══ Given information

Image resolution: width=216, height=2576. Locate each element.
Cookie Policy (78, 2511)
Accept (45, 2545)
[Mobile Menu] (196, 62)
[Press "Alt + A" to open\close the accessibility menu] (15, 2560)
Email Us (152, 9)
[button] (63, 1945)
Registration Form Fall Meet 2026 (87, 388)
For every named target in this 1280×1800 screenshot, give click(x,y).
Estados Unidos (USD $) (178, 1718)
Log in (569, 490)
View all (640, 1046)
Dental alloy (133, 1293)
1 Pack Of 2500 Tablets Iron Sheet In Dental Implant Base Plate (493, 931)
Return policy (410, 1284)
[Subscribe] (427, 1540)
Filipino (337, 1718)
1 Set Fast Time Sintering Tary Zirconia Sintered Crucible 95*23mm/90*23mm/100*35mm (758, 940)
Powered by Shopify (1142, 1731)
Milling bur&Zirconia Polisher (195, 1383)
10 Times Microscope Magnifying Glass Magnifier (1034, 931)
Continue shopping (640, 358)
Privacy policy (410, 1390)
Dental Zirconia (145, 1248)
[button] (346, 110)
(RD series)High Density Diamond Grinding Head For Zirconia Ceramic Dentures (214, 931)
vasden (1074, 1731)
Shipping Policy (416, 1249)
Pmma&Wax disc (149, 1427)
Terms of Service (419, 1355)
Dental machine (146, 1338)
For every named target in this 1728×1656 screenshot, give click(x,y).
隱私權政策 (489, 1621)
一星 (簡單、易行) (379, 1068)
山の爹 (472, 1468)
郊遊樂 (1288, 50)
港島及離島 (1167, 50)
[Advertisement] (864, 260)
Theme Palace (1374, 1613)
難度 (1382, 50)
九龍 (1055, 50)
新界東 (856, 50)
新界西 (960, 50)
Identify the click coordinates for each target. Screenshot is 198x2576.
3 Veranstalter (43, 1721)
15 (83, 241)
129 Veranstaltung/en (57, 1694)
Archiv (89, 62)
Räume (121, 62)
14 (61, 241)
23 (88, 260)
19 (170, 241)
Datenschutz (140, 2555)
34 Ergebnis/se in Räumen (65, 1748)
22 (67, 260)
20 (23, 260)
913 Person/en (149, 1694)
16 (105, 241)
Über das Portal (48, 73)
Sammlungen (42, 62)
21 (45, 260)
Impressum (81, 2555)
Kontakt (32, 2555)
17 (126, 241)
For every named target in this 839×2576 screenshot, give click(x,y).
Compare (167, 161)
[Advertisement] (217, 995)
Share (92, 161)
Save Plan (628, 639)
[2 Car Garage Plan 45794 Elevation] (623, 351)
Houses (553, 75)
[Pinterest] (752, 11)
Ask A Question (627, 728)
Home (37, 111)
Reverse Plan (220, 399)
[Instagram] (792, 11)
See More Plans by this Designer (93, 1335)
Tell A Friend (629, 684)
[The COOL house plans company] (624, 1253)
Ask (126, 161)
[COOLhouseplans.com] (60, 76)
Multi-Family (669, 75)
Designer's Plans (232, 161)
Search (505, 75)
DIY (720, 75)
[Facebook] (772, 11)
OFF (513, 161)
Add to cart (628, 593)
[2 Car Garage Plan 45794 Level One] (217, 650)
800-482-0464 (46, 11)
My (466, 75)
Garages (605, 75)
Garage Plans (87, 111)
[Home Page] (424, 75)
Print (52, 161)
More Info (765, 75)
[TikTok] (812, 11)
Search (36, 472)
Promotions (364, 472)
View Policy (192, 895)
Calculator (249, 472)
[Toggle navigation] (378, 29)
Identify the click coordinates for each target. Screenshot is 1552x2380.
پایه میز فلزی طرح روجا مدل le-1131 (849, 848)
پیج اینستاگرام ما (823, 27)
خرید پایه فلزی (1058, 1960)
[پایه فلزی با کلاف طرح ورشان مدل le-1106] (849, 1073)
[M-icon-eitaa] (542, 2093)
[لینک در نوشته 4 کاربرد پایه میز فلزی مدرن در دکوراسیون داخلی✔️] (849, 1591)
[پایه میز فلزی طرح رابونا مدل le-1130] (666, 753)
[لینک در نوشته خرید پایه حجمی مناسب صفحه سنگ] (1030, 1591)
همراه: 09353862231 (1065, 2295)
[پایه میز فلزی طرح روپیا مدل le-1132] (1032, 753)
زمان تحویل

════

_Required action:_
Each record is to be restated word for word.

_Exercise output:_
Image resolution: width=216, height=2576. Locate each element.
Cookie Policy (78, 2511)
Accept (45, 2545)
[Mobile Menu] (196, 62)
[Press "Alt + A" to open\close the accessibility menu] (15, 2560)
Email Us (152, 9)
[button] (63, 1945)
Registration Form Fall Meet 2026 (87, 388)
For every named target in this 1280×1800 screenshot, give click(x,y).
Estados Unidos (USD $) (178, 1718)
Log in (569, 490)
View all (640, 1046)
Dental alloy (133, 1293)
1 Pack Of 2500 Tablets Iron Sheet In Dental Implant Base Plate (493, 931)
Return policy (410, 1284)
[Subscribe] (427, 1540)
Filipino (337, 1718)
1 Set Fast Time Sintering Tary Zirconia Sintered Crucible 95*23mm/90*23mm/100*35mm (758, 940)
Powered by Shopify (1142, 1731)
Milling bur&Zirconia Polisher (195, 1383)
10 Times Microscope Magnifying Glass Magnifier (1034, 931)
Continue shopping (640, 358)
Privacy policy (410, 1390)
Dental Zirconia (145, 1248)
[button] (346, 110)
(RD series)High Density Diamond Grinding Head For Zirconia Ceramic Dentures (214, 931)
vasden (1074, 1731)
Shipping Policy (416, 1249)
Pmma&Wax disc (149, 1427)
Terms of Service (419, 1355)
Dental machine (146, 1338)
For every named target in this 1728×1656 screenshot, give click(x,y).
隱私權政策 (489, 1621)
一星 (簡單、易行) (379, 1068)
山の爹 (472, 1468)
郊遊樂 (1288, 50)
港島及離島 (1167, 50)
[Advertisement] (864, 260)
Theme Palace (1374, 1613)
難度 (1382, 50)
九龍 (1055, 50)
新界東 (856, 50)
新界西 (960, 50)
Identify the click coordinates for each target. Screenshot is 198x2576.
3 Veranstalter (43, 1721)
15 (83, 241)
129 Veranstaltung/en (57, 1694)
Archiv (89, 62)
Räume (121, 62)
14 (61, 241)
23 (88, 260)
19 (170, 241)
Datenschutz (140, 2555)
34 Ergebnis/se in Räumen (65, 1748)
22 (67, 260)
20 (23, 260)
913 Person/en (149, 1694)
16 (105, 241)
Über das Portal (48, 73)
Sammlungen (42, 62)
21 (45, 260)
Impressum (81, 2555)
Kontakt (32, 2555)
17 (126, 241)
For every named target in this 839×2576 screenshot, give click(x,y).
Compare (167, 161)
[Advertisement] (217, 995)
Share (92, 161)
Save Plan (628, 639)
[2 Car Garage Plan 45794 Elevation] (623, 351)
Houses (553, 75)
[Pinterest] (752, 11)
Ask A Question (627, 728)
Home (37, 111)
Reverse Plan (220, 399)
[Instagram] (792, 11)
See More Plans by this Designer (93, 1335)
Tell A Friend (629, 684)
[The COOL house plans company] (624, 1253)
Ask (126, 161)
[COOLhouseplans.com] (60, 76)
Multi-Family (669, 75)
Designer's Plans (232, 161)
Search (505, 75)
DIY (720, 75)
[Facebook] (772, 11)
OFF (513, 161)
Add to cart (628, 593)
[2 Car Garage Plan 45794 Level One] (217, 650)
800-482-0464 (46, 11)
My (466, 75)
Garages (605, 75)
Garage Plans (87, 111)
[Home Page] (424, 75)
Print (52, 161)
More Info (765, 75)
[TikTok] (812, 11)
Search (36, 472)
Promotions (364, 472)
View Policy (192, 895)
Calculator (249, 472)
[Toggle navigation] (378, 29)
Identify the click coordinates for each target. Screenshot is 1552x2380.
پایه میز فلزی طرح روجا مدل le-1131 (849, 848)
پیج اینستاگرام ما (823, 27)
خرید پایه فلزی (1058, 1960)
[پایه فلزی با کلاف طرح ورشان مدل le-1106] (849, 1073)
[M-icon-eitaa] (542, 2093)
[لینک در نوشته 4 کاربرد پایه میز فلزی مدرن در دکوراسیون داخلی✔️] (849, 1591)
[پایه میز فلزی طرح رابونا مدل le-1130] (666, 753)
[لینک در نوشته خرید پایه حجمی مناسب صفحه سنگ] (1030, 1591)
همراه: 09353862231 (1065, 2295)
[پایه میز فلزی طرح روپیا مدل le-1132] (1032, 753)
زمان تحویل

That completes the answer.